To others he was reticent, with a certain hauteur of
timidity, avoiding society and public appearances to the day of his death.
"Now those are the facts about Foster. They certainly do not describe the
'ne'er-do-well of a good family' who hung round barrooms, colored-minstrel
haunts and theater entrances. I can find only one incident to show that
Foster ever went to hear his own songs sung in public. He was essentially a
solitary, who, while keenly observant of and entering sympathizingly into
the facts of life, held himself aloof from immediate contact with its
crowded stream. He was solitary from sensitivity, not from bitterness or
indifference. He made a large fortune for his day with his songs and was a
popular idol.

• Task instructions:
1. In the passage about Foster, what does it say his solitude came from?
2. Quote the passage about Foster from "To others he" up to and including "popular idol.".
3. Write a continuation of the passage about Foster, picking up after its final sentence.

• Extracted material:

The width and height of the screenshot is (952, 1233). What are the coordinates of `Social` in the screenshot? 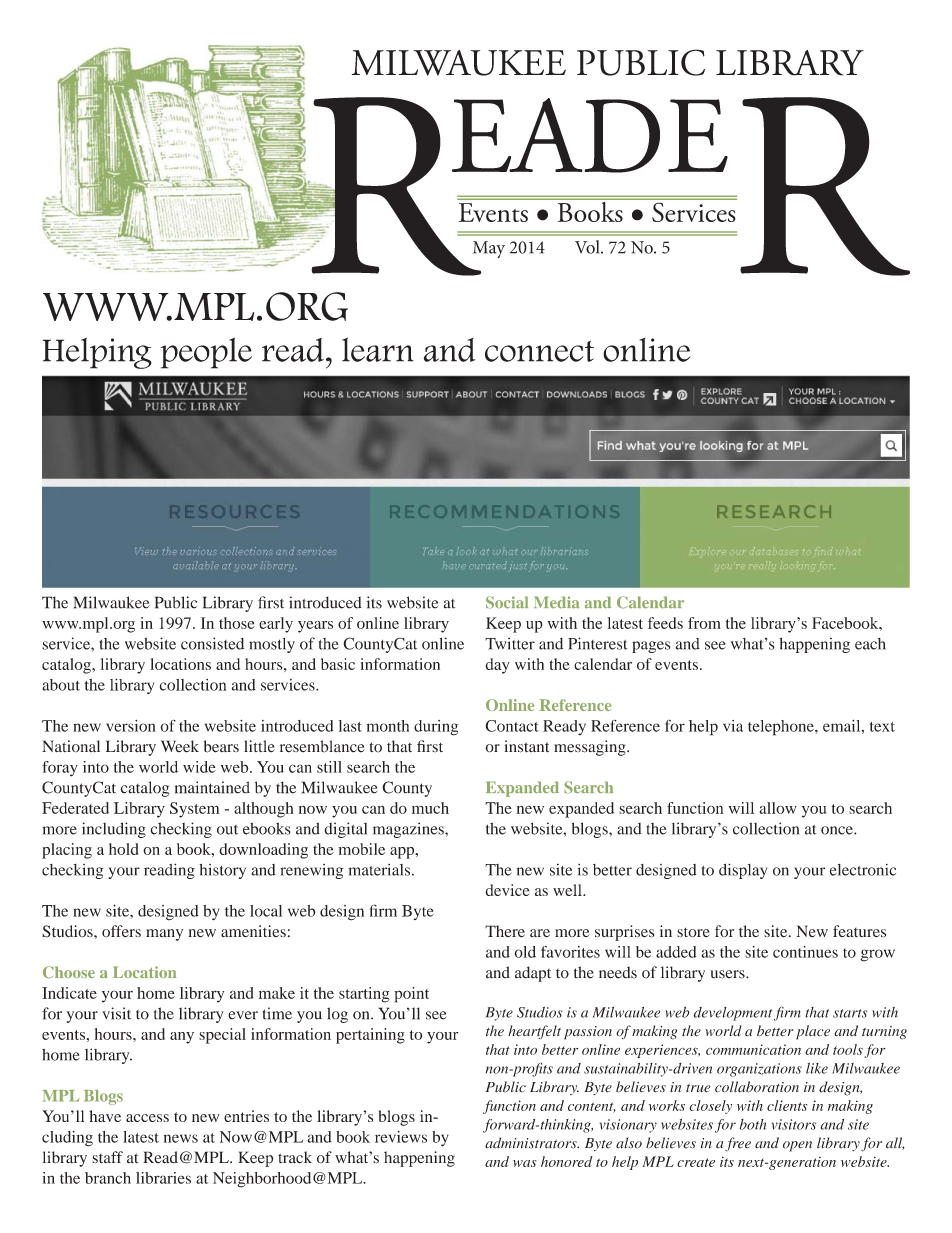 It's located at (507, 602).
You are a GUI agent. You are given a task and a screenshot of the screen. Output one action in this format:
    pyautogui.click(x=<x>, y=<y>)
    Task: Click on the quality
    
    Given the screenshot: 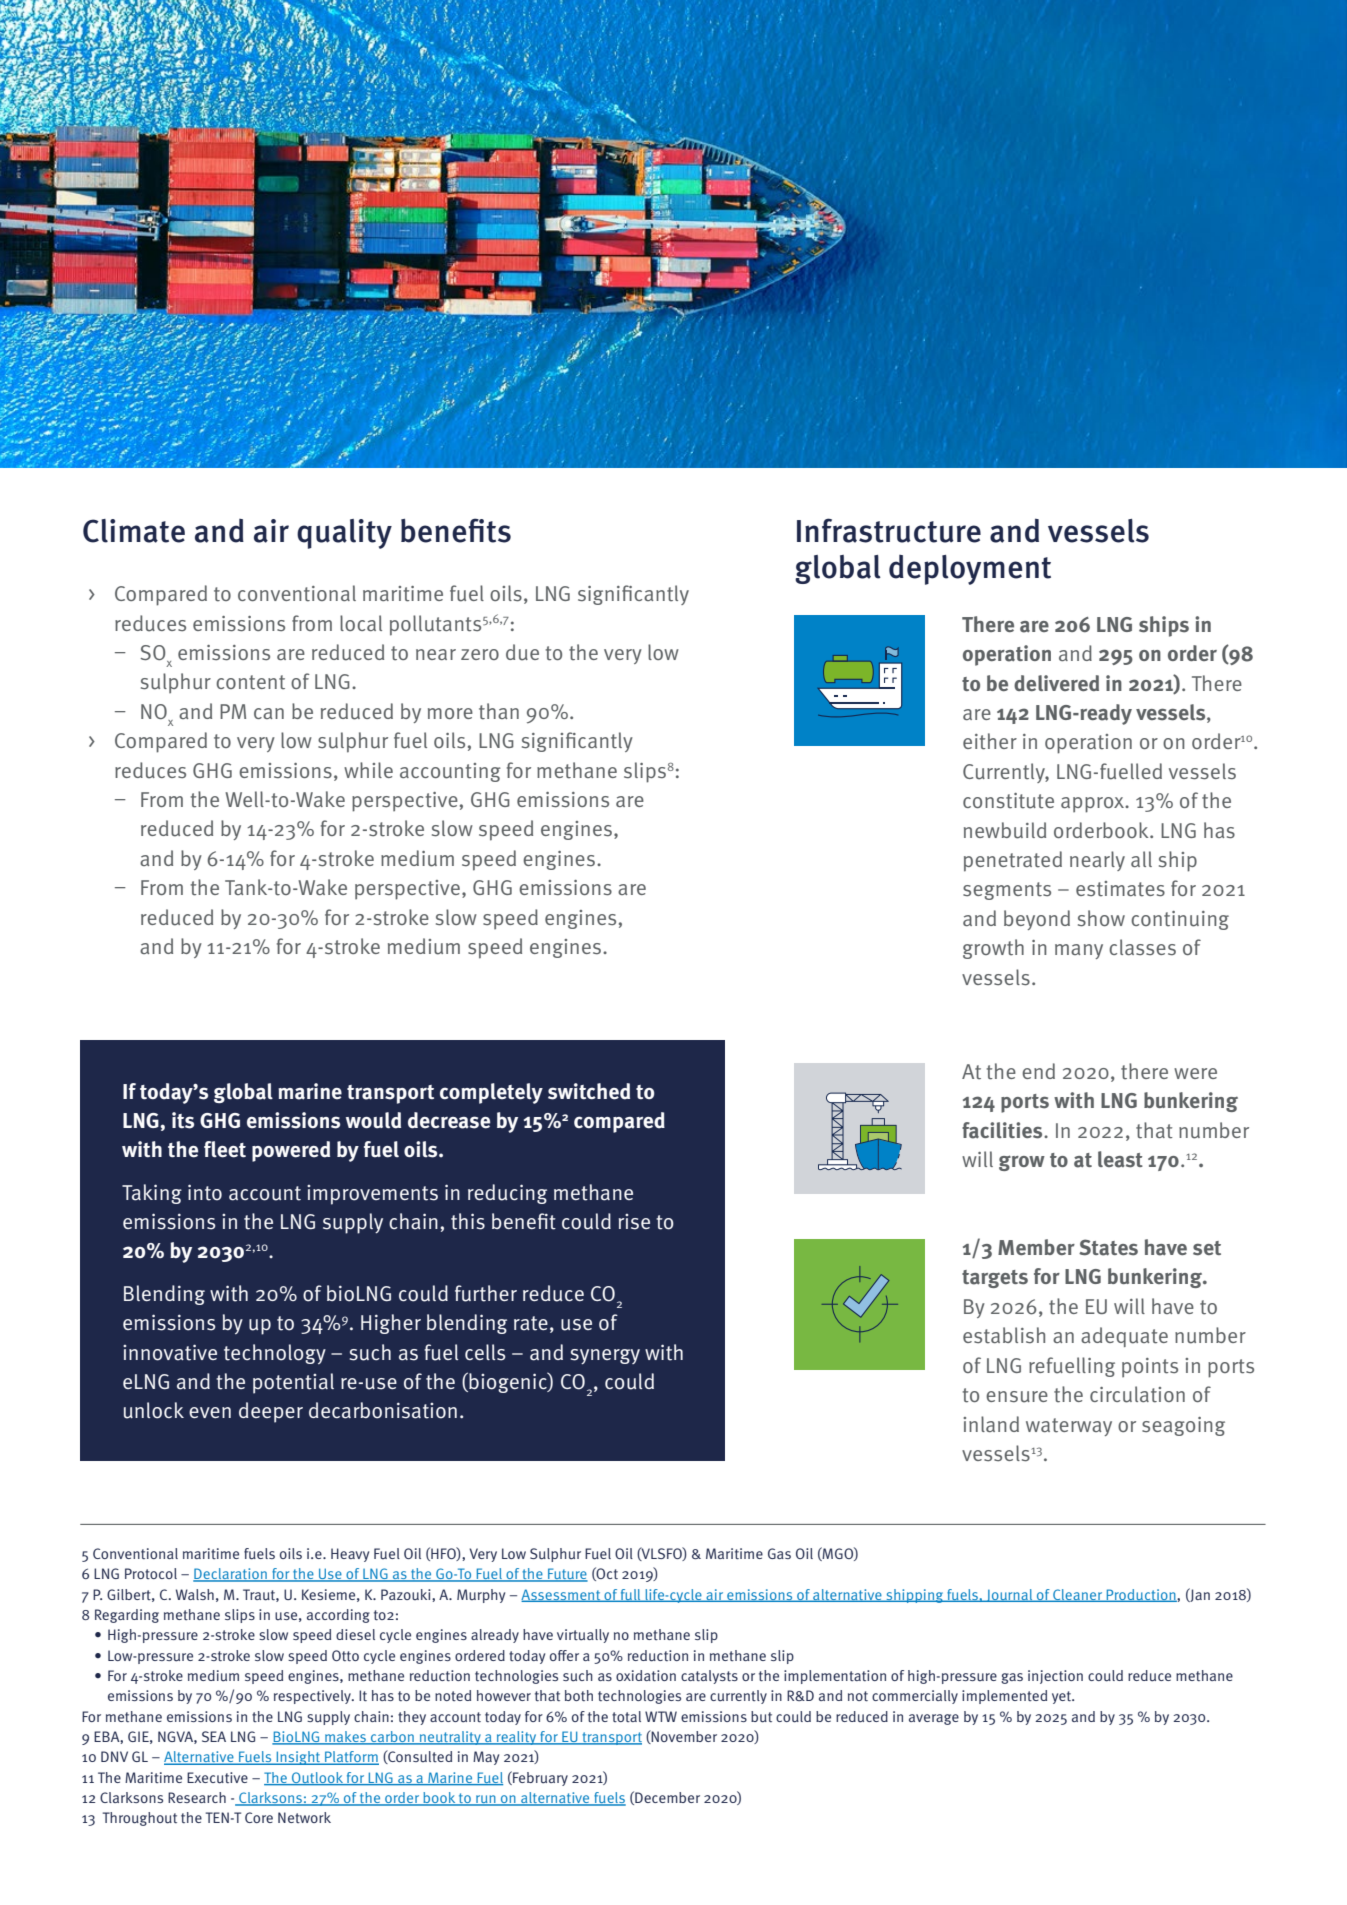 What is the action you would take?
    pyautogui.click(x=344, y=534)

• Answer set:
1. It came from sensitivity, not from bitterness or indifference.

2.
To others he was reticent, with a certain hauteur of
timidity, avoiding society and public appearances to the day of his death.
"Now those are the facts about Foster. They certainly do not describe the
'ne'er-do-well of a good family' who hung round barrooms, colored-minstrel
haunts and theater entrances. I can find only one incident to show that
Foster ever went to hear his own songs sung in public. He was essentially a
solitary, who, while keenly observant of and entering sympathizingly into
the facts of life, held himself aloof from immediate contact with its
crowded stream. He was solitary from sensitivity, not from bitterness or
indifference. He made a large fortune for his day with his songs and was a
popular idol.

3.
"Let us come now to the gravamen of my complaint. You charge on the
authority of mere gossip from the late Will S. Hays, that Foster did not
compose his own music, but that he had obtained a collection of unpublished
manuscripts by an unnamed old 'German musician and thus dishonestly,
by pilfering and suppression' palmed off upon the public themes and
compositions which he could not himself have originated. Something like
this has been said about every composer and writer, big and little, whose
personality and habits did not impress his immediate neighbors as implying
the possession of genius. The world usually expects direct inheritance and
a theatric impressiveness of genius in its next-door neighbor before it
accepts the proof of his works alone.